でも、少しだけ須藤の心の中を覗けた気がしたから、変わらない反応に落胆と同時に寂しさを感じてしまった。
「とりあえず、行くか」
気合を入れ直し、昇降口に向かうため勢いよく後ろを振り返る。
「……あれ?」
しかし、そこにはいないと思っていた須藤の姿。
彼女は、若干目を逸らしながら、手持無沙汰な様子で髪をくるくると手で弄っていた。
「なんだ、ついてきてくれたのか」
「…………悪い?」
不機嫌そうな声。
でも、どこか落ち着かなそうにしながらも、立ち去ろうとはしないその様子に思わず嬉しくなる。
「……いや、ありがとう。少し、寂しかったんだ」
「っ…………私がいないと、寂しいんだ?」
「ちょっとだぞ?ほんとに、ちょっとだけな?」
「ふーん。ちょっとだけ、ね?」
もしかしたら、今のは失言だったかもしれない。
急にニヤニヤとし始めた須藤が、絶好のからかいのネタを見つけたとでもいうようにこちらを見てくる。
笑顔なのはいいことなのだが、恥ずかしいネタで追及されるのはさすがに勘弁だ。
というか、そういった寂しさとは無縁のタイプだったはずなのだが、どうにも彼女と話していると調子が狂ってしまうらしい。
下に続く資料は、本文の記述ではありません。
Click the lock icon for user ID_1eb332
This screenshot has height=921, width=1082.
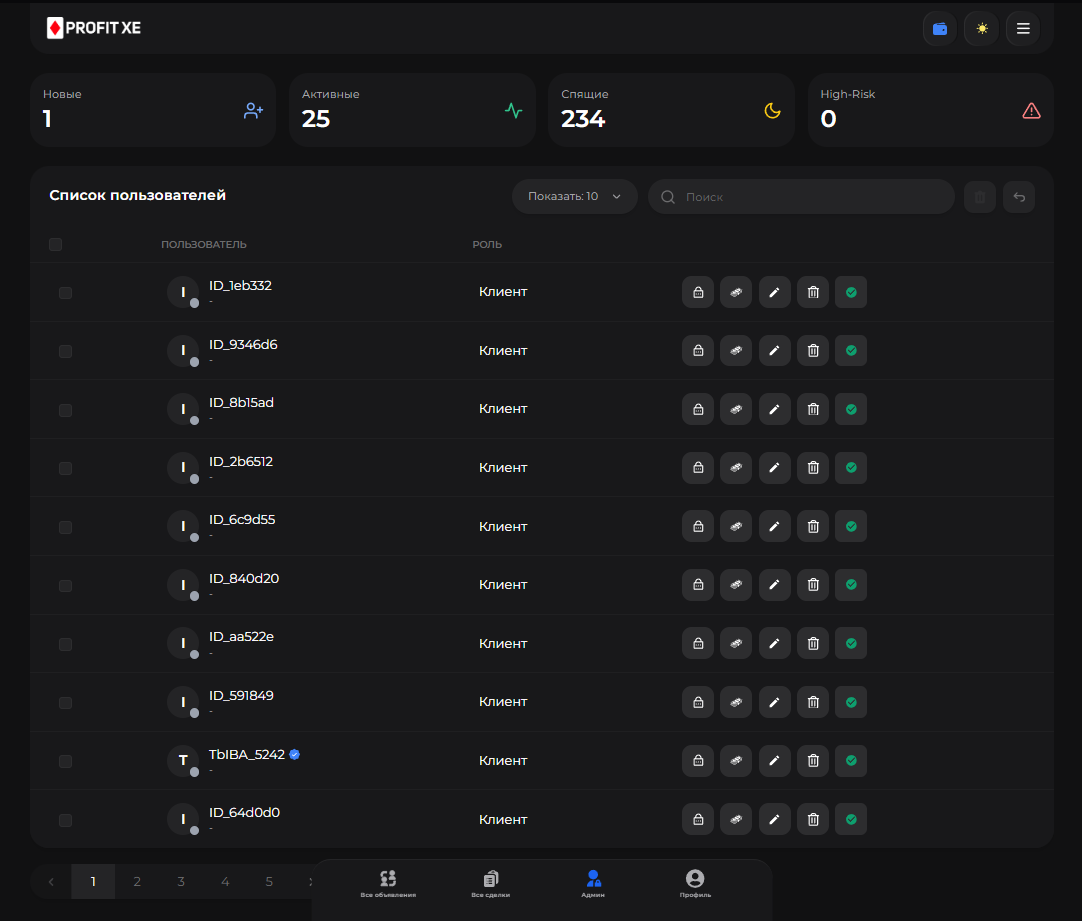click(x=697, y=292)
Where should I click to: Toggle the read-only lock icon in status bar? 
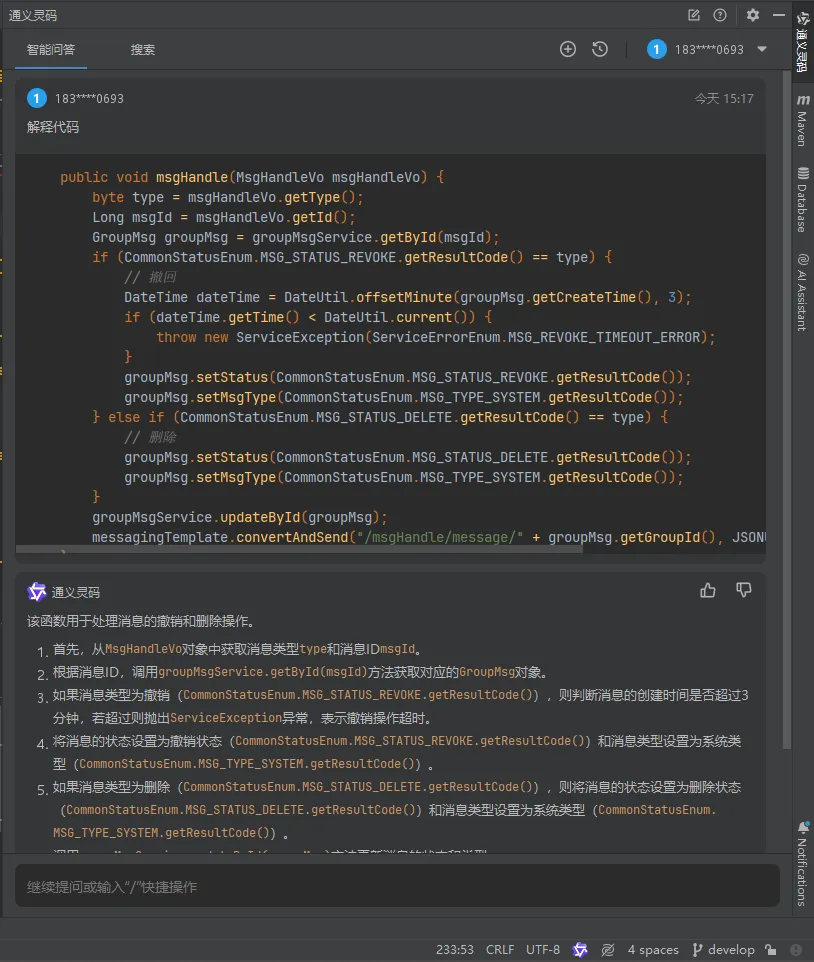(x=771, y=949)
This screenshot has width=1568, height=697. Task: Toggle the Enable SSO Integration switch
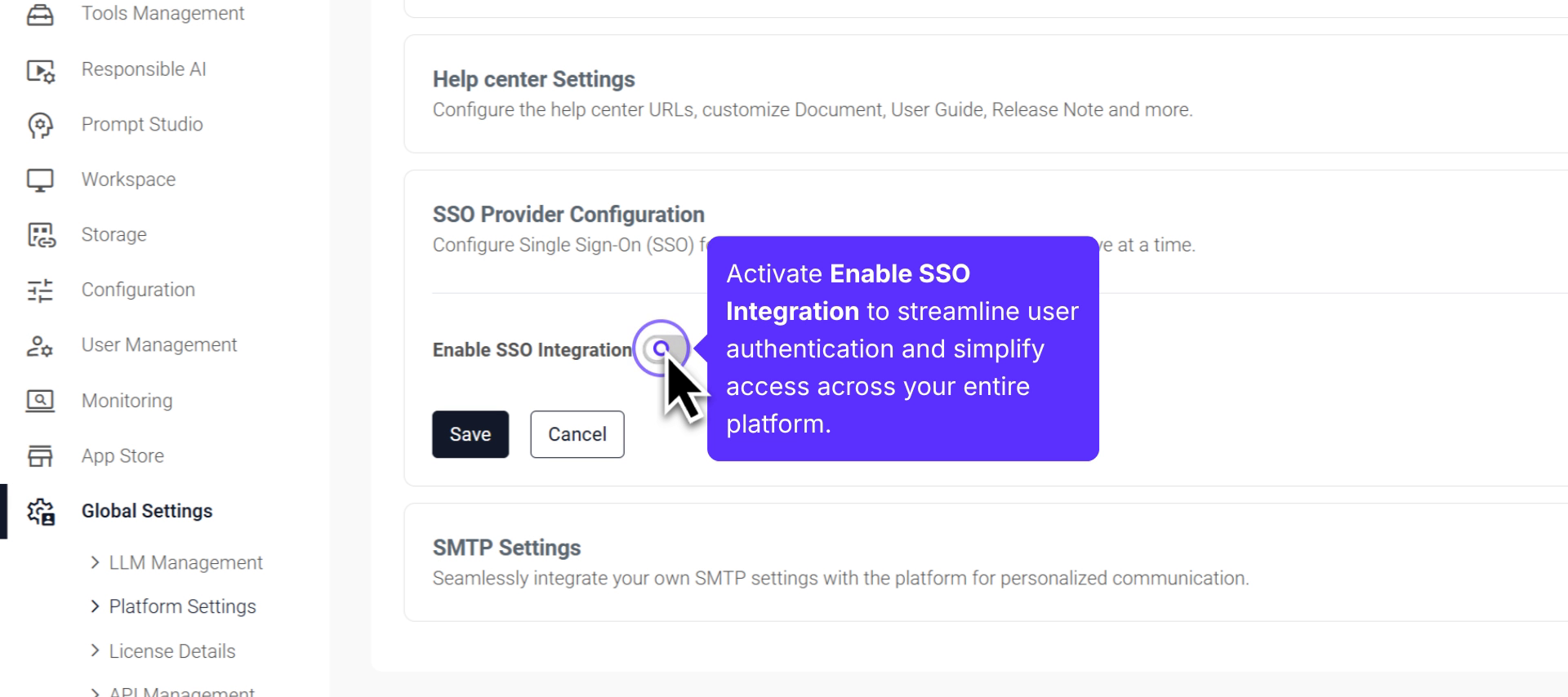[x=662, y=349]
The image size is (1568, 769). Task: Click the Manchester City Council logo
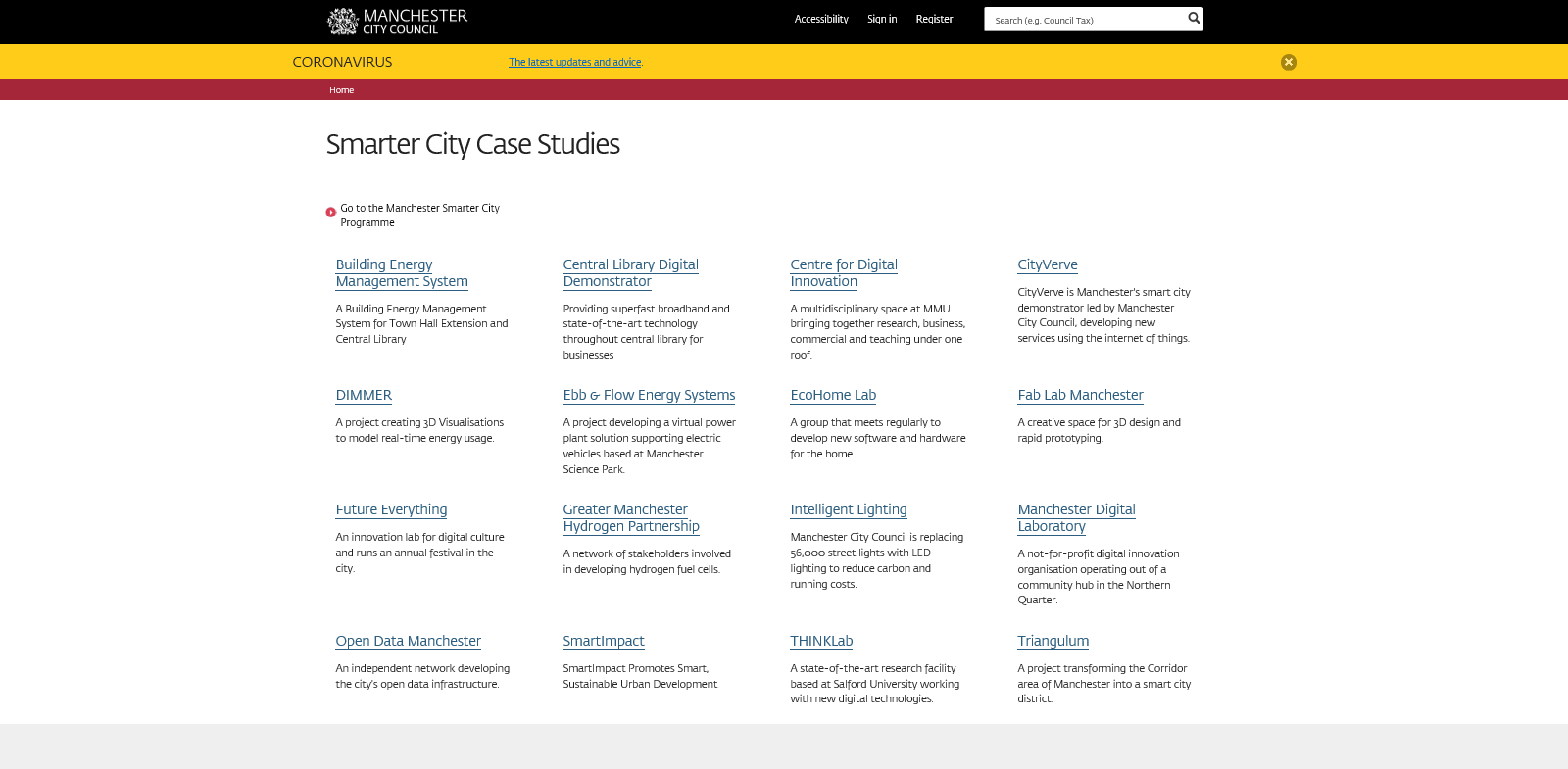(x=397, y=21)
「あー、くそっ!なんか、須藤と話してると調子狂うぜ。つい、変なことも言っちまうし」
「……私のせいじゃない」
「わかってる。完全に俺の一人相撲だよ」
何かを言われたわけではない。何かをされたわけでもない。
むしろ、自分から仕掛けて、勝手に踊らされているだけだ。
こんなんでも、それなりに歳を重ねて経験してきたはずなのに。
「でも、なんか、意外」
「ん?何が?」
「………………あんた、あんま人のペースとかそういうのに左右されないと思ってたから」
「そうだな。確かに、自分のペースを崩されることはあんまりない」
「…………自分勝手なやつ」
「ははっ、だよな」
それこそ、周りが焦っている時でも、自分のペースを維持し続けることのが多かった。
他人がどうとか、そういったことはあんまり気にしていなくて、あくまで自分というものを大事にし続けてきた。
「………………だからこそ、須藤はやっぱり特別なんだ」
「え?」
もしかしたら、少し話せばそれで満足するかもしれないとも思ってた。
後悔というのか、不完全燃焼というのか、話したかったのにそれができなかったことが単純に心につっかえているだけかもしれないと。
でも、違った。
話せば話すほど、もっと話したくなって。もっと知ってみたいと思った。
終わりを迎えるなんて、悲しいと、そんなことさえ思い始めてしまった。
「……なかったんだ、今まで。他人が気になって、どうしようもないなんてこと。自分のペースを乱されて、狂わされるなんてこと」
ほとんど知らないはずなのに、十年以上経っても、どうしてか忘れることができなかった。
そして、今の俺は、須藤をもっと知ってしまった俺は、きっと一生忘れられなくなってしまった。
「さっきの言葉。訂正するよ」
これから、どうなるかはわからない。
でも、確信してしまったことがある。
「俺は、須藤を置いていけない。何より、自分が嫌だから」
できるなら、やってみようという気持ちは、既にない。
須藤が、クリスマスにいなくなってしまうなんてことには、させない。
何が何でも、たとえ、それが彼女の意志だったのだとしても、変えてみせる。
「悪い。約束なんて、関係なかったみたいだ」
考えるより先に、体が動く。
そんなことは日常茶飯事で、今だってそうだ。
もっと賢く、もっと器用に、そんなことは夢のまた夢で、本当にどうしようもない。
「やっぱりさ。お前が言うように自分勝手なやつなんだよ。俺って」
突拍子もない台詞に驚いたのか、まるで時が止まってしまったかのように固まる須藤。
でも、時折口から漏れ出る白い吐息が、彼女の時計の針がまだ動き続けていることを俺に教えてくれていた。